Se llamaba José, sencillamente;
como la yerba del prado se llama humildemente yerba;
sin Don, sin Excelencia.
Solamente José, Obispo.
Y tal la yerbecilla
siente brotar de improviso a su costado una amapola,
a él, sin quererlo, con asombrado regocijo de su alma,
le había crecido una amatista entre los dedos.

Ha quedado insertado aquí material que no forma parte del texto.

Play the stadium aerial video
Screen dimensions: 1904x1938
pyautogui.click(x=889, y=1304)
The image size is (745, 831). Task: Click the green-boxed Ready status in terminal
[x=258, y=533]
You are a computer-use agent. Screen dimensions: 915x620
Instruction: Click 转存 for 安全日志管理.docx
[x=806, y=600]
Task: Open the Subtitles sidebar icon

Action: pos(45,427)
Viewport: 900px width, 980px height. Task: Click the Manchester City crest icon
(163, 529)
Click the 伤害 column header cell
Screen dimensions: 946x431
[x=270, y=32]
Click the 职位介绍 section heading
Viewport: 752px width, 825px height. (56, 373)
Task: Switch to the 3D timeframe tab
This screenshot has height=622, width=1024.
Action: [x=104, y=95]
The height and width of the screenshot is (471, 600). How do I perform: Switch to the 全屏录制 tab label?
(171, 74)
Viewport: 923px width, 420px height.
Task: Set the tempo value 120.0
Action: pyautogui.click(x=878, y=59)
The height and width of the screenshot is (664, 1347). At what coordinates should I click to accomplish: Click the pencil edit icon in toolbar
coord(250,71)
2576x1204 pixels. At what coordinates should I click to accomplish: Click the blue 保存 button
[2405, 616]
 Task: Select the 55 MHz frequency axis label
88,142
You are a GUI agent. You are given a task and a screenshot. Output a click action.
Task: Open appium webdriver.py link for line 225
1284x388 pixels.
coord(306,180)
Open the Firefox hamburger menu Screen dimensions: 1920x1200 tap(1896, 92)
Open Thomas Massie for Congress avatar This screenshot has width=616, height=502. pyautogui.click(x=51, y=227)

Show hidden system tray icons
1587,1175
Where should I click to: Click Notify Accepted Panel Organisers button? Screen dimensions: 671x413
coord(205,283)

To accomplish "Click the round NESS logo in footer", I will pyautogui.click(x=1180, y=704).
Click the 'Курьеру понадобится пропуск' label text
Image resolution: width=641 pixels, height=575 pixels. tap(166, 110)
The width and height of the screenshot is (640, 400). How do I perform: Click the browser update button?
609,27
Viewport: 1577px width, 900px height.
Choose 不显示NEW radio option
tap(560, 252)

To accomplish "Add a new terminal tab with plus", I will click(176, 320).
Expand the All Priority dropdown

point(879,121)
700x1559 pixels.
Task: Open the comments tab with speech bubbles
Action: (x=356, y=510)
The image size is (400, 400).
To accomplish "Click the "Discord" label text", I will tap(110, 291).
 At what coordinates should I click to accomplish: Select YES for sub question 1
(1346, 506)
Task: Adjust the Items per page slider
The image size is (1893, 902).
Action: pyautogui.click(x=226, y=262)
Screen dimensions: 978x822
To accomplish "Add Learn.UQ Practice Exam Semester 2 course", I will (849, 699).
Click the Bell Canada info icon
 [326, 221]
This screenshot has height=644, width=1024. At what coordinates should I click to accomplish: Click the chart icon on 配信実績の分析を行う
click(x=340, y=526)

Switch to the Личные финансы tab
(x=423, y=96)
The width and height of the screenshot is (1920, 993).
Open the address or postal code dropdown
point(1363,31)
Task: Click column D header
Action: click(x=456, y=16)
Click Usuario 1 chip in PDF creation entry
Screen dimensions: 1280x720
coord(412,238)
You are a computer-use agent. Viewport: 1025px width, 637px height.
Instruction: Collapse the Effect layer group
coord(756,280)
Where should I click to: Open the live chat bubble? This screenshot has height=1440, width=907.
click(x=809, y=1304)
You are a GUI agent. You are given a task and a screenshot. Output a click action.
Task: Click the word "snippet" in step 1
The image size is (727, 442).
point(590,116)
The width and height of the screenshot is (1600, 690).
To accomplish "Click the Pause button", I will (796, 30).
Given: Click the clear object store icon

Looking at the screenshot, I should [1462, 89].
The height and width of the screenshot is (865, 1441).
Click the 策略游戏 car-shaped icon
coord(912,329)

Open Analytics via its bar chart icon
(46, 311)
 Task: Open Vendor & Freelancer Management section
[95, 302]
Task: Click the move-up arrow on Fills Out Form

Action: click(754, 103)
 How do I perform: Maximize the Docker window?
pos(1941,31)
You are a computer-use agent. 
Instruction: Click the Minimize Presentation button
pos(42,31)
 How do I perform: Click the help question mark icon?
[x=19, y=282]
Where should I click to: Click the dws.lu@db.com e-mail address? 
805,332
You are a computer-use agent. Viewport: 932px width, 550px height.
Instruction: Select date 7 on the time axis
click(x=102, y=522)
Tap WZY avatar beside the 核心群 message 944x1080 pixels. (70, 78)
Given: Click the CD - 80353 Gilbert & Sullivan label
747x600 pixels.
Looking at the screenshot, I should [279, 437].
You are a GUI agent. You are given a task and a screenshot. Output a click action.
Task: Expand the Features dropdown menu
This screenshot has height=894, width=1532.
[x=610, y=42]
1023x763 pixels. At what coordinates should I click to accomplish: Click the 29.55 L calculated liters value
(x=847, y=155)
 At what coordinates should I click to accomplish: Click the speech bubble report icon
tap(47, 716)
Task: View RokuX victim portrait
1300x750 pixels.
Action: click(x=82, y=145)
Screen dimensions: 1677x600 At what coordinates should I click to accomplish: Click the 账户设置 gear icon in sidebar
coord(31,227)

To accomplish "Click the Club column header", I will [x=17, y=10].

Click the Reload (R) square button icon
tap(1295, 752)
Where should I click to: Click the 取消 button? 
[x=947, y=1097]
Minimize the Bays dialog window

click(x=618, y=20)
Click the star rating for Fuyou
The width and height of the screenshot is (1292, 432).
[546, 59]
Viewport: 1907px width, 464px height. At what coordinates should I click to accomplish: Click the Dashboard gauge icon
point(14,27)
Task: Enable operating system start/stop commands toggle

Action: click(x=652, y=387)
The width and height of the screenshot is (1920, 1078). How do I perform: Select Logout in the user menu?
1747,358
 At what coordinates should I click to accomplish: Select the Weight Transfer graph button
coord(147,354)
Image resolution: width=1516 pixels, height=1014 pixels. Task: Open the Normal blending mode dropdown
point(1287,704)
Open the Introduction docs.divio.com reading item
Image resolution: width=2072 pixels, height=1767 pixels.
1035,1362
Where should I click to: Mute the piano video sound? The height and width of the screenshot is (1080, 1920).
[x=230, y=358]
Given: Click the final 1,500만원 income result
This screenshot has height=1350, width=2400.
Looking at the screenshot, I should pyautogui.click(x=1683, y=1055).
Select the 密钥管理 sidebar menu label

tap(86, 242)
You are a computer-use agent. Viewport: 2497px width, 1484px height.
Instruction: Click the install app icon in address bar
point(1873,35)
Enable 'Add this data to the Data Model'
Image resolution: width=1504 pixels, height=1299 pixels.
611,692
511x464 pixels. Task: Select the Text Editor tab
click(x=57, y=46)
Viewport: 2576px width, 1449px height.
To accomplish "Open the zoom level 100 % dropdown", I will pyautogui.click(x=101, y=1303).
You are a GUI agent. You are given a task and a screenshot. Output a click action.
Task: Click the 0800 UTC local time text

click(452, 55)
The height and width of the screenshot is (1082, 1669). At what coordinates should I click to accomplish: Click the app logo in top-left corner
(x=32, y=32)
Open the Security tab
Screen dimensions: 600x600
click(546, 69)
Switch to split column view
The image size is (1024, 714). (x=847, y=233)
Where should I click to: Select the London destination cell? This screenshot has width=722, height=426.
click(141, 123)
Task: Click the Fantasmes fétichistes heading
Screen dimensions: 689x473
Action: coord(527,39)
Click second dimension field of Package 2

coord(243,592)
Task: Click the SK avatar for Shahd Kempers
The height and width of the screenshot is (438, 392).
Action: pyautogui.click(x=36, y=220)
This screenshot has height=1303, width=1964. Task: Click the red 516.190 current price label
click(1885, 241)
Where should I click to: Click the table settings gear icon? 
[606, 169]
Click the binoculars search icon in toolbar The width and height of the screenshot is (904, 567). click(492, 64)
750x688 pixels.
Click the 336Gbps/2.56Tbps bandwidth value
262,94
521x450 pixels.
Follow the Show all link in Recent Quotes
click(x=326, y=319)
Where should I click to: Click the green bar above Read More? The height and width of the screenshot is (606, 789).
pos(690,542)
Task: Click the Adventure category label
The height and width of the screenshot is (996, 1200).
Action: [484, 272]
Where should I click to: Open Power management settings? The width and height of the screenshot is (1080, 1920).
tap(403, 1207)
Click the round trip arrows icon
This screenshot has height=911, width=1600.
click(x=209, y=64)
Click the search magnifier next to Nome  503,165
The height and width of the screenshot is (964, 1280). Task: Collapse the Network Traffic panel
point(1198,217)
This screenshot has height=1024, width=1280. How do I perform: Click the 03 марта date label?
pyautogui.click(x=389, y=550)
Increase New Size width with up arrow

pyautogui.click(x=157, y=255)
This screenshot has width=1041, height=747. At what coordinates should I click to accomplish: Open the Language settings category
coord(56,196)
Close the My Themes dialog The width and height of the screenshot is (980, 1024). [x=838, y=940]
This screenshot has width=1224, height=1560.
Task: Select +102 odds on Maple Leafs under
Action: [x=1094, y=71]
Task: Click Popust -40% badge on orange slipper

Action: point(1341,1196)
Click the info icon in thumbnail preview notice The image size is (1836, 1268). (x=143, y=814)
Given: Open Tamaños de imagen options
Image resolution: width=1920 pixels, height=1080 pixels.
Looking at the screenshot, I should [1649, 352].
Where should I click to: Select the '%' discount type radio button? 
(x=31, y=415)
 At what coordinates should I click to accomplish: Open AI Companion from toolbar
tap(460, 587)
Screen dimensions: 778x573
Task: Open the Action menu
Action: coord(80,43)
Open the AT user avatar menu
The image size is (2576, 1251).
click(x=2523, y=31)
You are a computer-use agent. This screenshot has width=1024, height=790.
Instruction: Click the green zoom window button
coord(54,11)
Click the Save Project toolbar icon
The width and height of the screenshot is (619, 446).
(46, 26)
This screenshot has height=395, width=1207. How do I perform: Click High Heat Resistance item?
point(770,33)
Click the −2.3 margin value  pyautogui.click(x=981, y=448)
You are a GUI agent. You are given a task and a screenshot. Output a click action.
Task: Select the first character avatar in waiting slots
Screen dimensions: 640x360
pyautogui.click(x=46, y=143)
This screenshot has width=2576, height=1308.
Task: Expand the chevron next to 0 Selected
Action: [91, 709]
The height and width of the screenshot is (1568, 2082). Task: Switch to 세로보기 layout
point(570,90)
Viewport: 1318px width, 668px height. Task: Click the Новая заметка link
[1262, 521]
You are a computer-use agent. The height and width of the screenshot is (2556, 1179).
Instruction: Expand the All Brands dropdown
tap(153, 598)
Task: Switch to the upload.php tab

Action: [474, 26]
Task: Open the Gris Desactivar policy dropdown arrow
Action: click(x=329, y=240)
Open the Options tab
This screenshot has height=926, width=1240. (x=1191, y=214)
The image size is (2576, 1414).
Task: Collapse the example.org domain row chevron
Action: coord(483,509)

Y no sabía como había sido el milagro
ni qué otra cosa podía hacer con ella
sino dársela a las pobres gentes que pedían paz
y un poco de amor
y un rincón en la tierra, donde morir.
Porque existían hombres -él lo sabía-
que no tenían donde caerse muertos,
ni quien les tendiera una mano con amatista
para besarla.
(Hombres con mucha tristeza dentro
y con mucho dolor en las palabras.)
Pero buenos
como buenas criaturas de Dios.
-Éste es Pedro, el carrero
y aquél otro Damián, el metalúrgico...
Para darles
a besar su amatista; para sentirles
llegar al corazón por el calor del beso:
así cada tallo conoce por sí mismo
el fresco jugo de la tierra.
Ya sólo le quedaba su amatista. Y le pesaba
como si le pendiera de la mano un astro frío,
o todas las bocas de sus pobres gentes
tuvieran hambre de ella.
Un día
a Pedro y a Damián y a tantos otros,
que no se llamaban ni Pedro ni Damián,
ni José, como él, a secas,
se les ennegrecieron las palabras,
se les revolvió en lo hondo la tristeza,
y sobre las luces de la mañana
la sangre de los hombres puso una sombra negra.
Para salvarles a todos -a Pedro, a Damián;
para salvarse él mismo-,
el Santo Obispo se dejó arrastrar hacia la muerte
con su amatista fría entre los dedos.
Victoriano Crémer en Furia y paloma (1956), incluido en Poesía (1944-1972) (CSIC, Madrid, 1984).